The Algeria Hôtel

- The French State - The everyday life - To be Jewish in Vichy

From 1940, the French government implemented anti-Semite policies aimed at reducing Jewish influences in French society. These included revoking naturalisations, the abolition of the Marchandeau Decree, the first Jewish Statute and the abolition of the Crémieu Decree.

In March 1941, at the request of the Germans, the Vichy government created the Commissariat-General for Jewish Affairs. The Algeria Hôtel was allocated as its headquarters. On 2 June 1941, the Commissariat ratified its second Jewish Statute, further specifying the definition of “Jew,” lengthening the list of professions Jews were prohibited to exercise and ordering a census of Jews living in the Unoccupied Zone. The individual files created by the Commissariat’s censuses enabled the roundups of Jews in 1942 and facilitated their deportation to the Nazi death camps. Economic Aryanisation was another aspect of the Commissariat’s activities.

Xavier Vallat was head of the Commissariat until May 1942. Monsieur Maingonat, owner of the Algeria Hôtel and on very friendly terms with Vallat, remembered him as an “extremely nice man,” always ready to help: “If we needed anything at all, we went to see him. (…) He never hesitated a second, no matter what we asked for.”*

Maingonat’s account shouldn’t be taken as representing the attitude of other hoteliers towards members of the government living on their premises.
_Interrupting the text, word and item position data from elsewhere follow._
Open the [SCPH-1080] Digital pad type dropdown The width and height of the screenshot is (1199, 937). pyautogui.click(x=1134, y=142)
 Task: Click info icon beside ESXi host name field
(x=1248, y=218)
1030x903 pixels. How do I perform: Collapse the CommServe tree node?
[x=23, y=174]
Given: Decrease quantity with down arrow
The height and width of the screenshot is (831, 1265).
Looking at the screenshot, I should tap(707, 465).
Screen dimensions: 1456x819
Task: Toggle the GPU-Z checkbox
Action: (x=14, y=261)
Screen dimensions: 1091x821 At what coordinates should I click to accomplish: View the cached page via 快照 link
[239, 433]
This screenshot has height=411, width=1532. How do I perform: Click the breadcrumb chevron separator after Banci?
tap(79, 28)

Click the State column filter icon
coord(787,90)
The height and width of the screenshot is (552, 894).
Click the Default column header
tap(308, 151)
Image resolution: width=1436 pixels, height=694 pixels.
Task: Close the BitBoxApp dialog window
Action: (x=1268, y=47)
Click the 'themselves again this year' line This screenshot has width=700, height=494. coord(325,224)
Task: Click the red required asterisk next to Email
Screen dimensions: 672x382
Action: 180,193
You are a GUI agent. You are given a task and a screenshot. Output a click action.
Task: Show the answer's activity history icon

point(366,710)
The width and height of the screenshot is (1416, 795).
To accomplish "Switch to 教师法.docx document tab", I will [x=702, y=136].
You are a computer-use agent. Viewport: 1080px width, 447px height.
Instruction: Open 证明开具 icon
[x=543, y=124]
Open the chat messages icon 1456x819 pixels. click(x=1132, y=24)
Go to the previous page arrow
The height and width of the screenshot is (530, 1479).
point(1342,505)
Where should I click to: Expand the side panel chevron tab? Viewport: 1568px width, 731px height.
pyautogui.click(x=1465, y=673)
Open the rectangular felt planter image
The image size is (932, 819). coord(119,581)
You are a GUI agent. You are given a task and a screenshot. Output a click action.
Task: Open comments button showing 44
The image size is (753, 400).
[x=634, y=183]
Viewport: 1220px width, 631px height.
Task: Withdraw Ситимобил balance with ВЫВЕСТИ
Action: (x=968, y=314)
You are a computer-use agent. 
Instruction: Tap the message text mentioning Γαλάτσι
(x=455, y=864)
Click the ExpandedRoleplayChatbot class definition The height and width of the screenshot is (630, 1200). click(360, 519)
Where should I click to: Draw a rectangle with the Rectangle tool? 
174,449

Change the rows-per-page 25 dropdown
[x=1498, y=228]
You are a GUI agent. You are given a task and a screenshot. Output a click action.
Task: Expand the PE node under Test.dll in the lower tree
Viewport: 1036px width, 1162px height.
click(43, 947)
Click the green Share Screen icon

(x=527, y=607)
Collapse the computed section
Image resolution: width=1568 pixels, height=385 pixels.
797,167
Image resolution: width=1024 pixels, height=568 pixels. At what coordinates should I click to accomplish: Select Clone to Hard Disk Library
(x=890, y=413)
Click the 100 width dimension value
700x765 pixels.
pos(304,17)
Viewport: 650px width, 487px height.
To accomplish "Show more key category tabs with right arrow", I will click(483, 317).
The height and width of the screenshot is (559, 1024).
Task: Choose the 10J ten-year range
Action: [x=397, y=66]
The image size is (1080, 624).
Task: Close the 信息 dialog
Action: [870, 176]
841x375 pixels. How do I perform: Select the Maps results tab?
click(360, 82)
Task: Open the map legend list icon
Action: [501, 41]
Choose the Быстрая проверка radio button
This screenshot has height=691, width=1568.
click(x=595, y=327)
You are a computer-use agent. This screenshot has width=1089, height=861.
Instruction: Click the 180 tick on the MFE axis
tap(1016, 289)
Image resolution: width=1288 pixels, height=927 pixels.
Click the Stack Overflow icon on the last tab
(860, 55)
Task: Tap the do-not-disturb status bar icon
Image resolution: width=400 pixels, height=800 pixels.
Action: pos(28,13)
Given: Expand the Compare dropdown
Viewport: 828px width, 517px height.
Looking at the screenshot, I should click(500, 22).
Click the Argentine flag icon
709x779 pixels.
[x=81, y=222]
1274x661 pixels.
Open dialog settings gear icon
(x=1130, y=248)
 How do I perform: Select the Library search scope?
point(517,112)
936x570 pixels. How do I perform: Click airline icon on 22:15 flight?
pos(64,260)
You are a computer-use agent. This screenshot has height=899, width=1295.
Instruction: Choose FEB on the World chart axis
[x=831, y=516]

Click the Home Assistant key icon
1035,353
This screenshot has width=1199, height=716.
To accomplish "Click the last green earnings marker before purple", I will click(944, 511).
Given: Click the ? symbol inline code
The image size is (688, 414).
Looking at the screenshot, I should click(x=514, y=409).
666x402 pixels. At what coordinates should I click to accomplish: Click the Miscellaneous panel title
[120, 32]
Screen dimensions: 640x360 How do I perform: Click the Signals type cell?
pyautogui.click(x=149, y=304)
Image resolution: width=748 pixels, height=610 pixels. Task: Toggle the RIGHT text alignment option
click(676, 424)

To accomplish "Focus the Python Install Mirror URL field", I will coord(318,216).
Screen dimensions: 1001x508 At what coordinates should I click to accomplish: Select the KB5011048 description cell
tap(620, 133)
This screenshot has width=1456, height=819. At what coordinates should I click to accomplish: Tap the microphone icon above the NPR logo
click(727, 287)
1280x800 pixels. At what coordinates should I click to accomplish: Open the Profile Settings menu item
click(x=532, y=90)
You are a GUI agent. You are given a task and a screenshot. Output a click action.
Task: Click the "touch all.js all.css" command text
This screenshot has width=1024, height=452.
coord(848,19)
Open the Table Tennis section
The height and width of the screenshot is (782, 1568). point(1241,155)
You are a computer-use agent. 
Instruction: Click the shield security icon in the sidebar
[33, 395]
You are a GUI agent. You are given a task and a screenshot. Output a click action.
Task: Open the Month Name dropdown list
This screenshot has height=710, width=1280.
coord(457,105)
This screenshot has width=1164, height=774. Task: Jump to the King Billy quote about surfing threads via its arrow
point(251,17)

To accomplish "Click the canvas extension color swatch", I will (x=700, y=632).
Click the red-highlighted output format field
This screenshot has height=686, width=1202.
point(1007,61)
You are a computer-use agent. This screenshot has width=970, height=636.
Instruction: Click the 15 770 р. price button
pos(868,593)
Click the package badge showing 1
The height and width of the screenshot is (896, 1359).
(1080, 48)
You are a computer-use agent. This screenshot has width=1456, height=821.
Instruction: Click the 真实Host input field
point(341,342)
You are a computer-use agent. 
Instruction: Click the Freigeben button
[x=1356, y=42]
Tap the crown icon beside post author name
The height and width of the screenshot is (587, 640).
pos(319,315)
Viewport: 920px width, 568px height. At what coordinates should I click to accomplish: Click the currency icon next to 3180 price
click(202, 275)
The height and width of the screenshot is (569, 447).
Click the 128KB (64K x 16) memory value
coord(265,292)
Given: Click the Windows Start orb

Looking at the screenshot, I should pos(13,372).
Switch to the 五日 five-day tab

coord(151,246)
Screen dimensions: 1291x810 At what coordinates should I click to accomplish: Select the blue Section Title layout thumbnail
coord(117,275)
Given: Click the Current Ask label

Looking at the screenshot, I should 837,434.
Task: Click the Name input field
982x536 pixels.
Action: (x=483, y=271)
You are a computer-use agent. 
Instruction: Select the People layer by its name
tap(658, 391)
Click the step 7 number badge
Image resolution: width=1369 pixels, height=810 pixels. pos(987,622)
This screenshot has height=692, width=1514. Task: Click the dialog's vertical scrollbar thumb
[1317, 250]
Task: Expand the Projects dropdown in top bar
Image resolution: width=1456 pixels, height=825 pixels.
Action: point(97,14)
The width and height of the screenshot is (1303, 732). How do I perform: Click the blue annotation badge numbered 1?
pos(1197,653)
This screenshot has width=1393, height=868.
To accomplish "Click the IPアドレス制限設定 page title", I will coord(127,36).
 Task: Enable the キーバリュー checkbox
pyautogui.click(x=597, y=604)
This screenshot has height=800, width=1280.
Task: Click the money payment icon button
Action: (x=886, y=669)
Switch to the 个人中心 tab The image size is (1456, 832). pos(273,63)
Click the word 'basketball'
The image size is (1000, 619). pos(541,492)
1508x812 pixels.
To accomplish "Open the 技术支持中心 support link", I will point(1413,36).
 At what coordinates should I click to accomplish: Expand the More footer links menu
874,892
But it does show the extent to which daily interaction between the population and the government and the kindness of certain ministers towards the people of Vichy helped humanise the government’s image for some of the local population.

From May 1942 to February 1944, the Commissariat was directed by Louis Darquier de Pellepoix. In February 1944, Charles Mercier du Paty de Clam took over. He was succeeded by Joseph Antignac in May.

* A. Nossiter, The Algeria Hotel, p.189.